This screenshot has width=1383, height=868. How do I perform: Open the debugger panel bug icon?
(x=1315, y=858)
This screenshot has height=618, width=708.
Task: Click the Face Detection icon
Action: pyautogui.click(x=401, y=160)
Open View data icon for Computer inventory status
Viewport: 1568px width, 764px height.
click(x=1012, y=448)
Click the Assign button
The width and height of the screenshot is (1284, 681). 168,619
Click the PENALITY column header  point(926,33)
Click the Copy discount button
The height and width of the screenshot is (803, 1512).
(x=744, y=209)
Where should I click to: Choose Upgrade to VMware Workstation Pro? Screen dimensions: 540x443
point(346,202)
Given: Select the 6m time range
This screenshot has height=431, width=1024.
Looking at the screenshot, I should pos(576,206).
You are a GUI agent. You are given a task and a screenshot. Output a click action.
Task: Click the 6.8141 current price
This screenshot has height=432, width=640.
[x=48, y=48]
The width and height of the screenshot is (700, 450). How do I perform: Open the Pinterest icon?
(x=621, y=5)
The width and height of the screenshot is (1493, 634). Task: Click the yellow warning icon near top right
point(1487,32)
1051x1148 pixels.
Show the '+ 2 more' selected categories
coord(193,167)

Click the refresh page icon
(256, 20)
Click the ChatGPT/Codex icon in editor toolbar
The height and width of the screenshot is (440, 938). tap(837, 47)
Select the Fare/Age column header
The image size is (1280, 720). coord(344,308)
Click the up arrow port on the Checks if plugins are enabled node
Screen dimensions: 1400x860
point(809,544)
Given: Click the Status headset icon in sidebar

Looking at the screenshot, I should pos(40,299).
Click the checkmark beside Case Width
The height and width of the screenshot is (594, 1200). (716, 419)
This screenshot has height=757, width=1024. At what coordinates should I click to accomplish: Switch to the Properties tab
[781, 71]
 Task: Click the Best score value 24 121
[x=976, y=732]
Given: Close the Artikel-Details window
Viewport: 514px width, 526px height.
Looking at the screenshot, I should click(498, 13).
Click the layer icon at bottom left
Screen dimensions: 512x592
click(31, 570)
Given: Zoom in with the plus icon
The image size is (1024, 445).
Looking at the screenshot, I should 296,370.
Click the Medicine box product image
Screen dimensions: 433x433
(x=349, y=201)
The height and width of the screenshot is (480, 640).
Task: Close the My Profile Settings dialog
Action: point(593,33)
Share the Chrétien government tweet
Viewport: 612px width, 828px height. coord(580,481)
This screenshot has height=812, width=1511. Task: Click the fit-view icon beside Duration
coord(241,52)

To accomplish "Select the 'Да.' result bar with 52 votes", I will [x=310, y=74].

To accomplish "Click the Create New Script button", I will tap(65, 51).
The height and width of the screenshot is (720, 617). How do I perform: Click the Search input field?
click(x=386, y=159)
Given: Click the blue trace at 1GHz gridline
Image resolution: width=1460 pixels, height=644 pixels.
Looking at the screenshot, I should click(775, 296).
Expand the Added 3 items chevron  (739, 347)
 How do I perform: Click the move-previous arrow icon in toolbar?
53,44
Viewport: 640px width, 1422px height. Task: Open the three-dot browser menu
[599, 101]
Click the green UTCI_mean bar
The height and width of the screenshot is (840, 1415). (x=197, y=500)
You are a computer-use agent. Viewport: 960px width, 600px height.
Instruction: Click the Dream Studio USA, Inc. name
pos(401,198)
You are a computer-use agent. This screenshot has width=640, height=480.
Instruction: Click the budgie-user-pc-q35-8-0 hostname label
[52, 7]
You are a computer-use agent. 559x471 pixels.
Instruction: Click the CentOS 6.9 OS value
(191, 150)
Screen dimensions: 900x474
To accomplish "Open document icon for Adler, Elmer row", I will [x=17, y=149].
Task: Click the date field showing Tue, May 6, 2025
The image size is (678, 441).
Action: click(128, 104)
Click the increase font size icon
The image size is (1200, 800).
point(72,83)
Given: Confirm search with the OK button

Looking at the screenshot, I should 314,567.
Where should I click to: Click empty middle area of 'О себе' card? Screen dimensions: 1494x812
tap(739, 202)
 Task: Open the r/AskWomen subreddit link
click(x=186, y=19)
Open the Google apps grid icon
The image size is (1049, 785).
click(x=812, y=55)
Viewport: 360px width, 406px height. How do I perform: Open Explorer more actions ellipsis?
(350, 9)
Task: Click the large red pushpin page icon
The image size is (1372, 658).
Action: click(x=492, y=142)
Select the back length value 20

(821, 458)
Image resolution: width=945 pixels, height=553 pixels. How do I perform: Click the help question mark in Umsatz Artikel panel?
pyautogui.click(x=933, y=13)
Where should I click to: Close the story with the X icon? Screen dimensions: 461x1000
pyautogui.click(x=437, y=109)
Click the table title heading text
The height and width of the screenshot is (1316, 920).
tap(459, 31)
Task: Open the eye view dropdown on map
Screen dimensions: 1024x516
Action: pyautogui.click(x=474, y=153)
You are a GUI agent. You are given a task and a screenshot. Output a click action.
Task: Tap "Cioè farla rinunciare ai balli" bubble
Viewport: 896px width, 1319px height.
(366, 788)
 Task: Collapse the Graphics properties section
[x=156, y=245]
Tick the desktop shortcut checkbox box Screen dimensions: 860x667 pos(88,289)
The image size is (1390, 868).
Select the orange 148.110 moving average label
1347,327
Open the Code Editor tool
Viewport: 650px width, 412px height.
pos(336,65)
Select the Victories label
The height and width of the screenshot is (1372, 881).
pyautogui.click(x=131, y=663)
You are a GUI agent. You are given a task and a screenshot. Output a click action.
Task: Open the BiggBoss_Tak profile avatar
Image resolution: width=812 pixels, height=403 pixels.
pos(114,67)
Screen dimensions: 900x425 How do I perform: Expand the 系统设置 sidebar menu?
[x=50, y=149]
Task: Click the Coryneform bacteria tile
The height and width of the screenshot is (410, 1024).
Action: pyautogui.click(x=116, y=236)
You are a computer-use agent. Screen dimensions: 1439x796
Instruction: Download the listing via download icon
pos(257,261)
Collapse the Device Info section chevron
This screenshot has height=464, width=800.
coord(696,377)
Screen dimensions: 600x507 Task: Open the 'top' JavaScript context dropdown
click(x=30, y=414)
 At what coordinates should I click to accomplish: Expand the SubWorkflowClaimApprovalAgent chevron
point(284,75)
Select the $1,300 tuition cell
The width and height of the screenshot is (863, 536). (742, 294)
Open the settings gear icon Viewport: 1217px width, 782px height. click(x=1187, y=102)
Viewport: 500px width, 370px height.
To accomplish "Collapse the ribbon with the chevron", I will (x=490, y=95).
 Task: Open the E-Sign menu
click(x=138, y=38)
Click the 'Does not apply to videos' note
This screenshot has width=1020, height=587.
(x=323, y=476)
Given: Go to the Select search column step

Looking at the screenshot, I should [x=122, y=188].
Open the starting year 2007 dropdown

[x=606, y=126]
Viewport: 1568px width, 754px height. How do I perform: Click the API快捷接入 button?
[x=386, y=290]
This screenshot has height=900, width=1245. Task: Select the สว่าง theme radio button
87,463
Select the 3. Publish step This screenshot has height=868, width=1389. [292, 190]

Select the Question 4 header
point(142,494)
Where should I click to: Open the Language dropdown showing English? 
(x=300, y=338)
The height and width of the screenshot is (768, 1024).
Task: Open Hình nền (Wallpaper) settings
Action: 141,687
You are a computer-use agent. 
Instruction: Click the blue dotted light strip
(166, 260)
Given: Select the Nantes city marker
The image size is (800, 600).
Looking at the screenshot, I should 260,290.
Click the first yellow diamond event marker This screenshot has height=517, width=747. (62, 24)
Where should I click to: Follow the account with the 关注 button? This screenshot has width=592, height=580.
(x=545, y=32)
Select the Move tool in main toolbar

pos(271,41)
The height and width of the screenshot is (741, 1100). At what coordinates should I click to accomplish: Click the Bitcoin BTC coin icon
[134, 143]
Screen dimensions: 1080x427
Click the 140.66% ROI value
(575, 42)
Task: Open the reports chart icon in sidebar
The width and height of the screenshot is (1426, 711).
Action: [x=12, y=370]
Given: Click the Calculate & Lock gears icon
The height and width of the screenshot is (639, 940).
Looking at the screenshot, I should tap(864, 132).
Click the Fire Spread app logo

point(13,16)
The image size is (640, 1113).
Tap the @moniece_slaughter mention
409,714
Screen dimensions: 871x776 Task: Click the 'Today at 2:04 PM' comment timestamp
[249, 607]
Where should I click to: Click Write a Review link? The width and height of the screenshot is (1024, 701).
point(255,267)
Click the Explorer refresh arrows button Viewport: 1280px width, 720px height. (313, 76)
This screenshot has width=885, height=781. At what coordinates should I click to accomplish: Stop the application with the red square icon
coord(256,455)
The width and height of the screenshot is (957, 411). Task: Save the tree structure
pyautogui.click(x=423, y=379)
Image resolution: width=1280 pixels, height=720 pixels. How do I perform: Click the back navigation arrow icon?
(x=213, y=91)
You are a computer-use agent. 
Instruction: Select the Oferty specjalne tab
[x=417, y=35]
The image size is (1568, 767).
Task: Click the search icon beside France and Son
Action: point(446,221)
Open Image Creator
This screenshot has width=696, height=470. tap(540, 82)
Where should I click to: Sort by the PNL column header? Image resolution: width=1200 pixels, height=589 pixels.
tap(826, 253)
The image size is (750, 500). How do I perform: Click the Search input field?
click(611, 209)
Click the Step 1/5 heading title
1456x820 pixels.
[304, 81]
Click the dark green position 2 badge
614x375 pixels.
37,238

• [EXERCISE DESCRIPTION] Wherever the line holding "Given: Select the 6m time range" falls in the entries above, copy exactly from it through the line holding "Given: Zoom in with the plus icon", inclusive, and add nothing.

• [TASK RESULT]
Given: Select the 6m time range
This screenshot has height=431, width=1024.
Looking at the screenshot, I should pos(576,206).
You are a GUI agent. You are given a task and a screenshot. Output a click action.
Task: Click the 6.8141 current price
This screenshot has height=432, width=640.
[x=48, y=48]
The width and height of the screenshot is (700, 450). How do I perform: Open the Pinterest icon?
(x=621, y=5)
The width and height of the screenshot is (1493, 634). Task: Click the yellow warning icon near top right
point(1487,32)
1051x1148 pixels.
Show the '+ 2 more' selected categories
coord(193,167)

Click the refresh page icon
(256, 20)
Click the ChatGPT/Codex icon in editor toolbar
The height and width of the screenshot is (440, 938). tap(837, 47)
Select the Fare/Age column header
The image size is (1280, 720). coord(344,308)
Click the up arrow port on the Checks if plugins are enabled node
Screen dimensions: 1400x860
point(809,544)
Given: Click the Status headset icon in sidebar

Looking at the screenshot, I should pos(40,299).
Click the checkmark beside Case Width
The height and width of the screenshot is (594, 1200). (716, 419)
This screenshot has height=757, width=1024. At what coordinates should I click to accomplish: Switch to the Properties tab
[781, 71]
 Task: Click the Best score value 24 121
[x=976, y=732]
Given: Close the Artikel-Details window
Viewport: 514px width, 526px height.
Looking at the screenshot, I should click(498, 13).
Click the layer icon at bottom left
Screen dimensions: 512x592
click(31, 570)
Given: Zoom in with the plus icon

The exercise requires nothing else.